Singularity Container

PreviousCondaNextLustre stripe

Last updated 6 months ago

Singularity is a container platform suitable for HPC environments, similar to Docker, designed to implement OS virtualization. You can build a container image that includes a Linux distribution, compiler, library, and applications suited to your work environment, and run the built container image to execute your programs.

Deep learning frameworks like TensorFlow, Caffe, and PyTorch, as well as Quantum Espresso,

LAMMPS, GROMACS, and ParaView, are supported by the pre-built container images.

They can be accessed in the /apps/applications/singularity_images/ngc directory.

※ Virtual machines have a structure where applications run through a hypervisor and guest OS, whereas containers are closer to the physical hardware and share the host OS rather than using a separate guest OS, resulting in lower overhead. The use of containers has been increasing in recent cloud services.

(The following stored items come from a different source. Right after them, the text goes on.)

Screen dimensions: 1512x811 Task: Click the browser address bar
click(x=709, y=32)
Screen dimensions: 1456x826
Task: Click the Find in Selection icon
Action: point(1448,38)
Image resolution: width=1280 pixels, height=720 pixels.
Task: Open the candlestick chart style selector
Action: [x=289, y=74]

(Video guide) How to Build and Run Singularity Container Images : https://youtu.be/5PYAE0fuvBk

A. Building a Container Image

1. Load the Singularity Module or Set the Path

$ module load singularity/3.11.0
or
$ $HOME/.bash_profile
export PATH=$PATH:/apps/applications/singularity/3.11.0/bin/

2. local build

To build a container image locally on the Neuron system's login node, you must first apply for fakeroot usage by submitting a request through KISTI website > Technical Support > Consultation Request with the following details.

  • System Name : Neuron

  • User ID : a000abc

  • Request : Singularity fakeroot usage setting

From the Docker container distributed by NGC (Nvidia GPU Cloud), you can build Singularity container images optimized for Nvidia GPUs on the Neuron system, including deep learning frameworks and HPC applications.

[image build command]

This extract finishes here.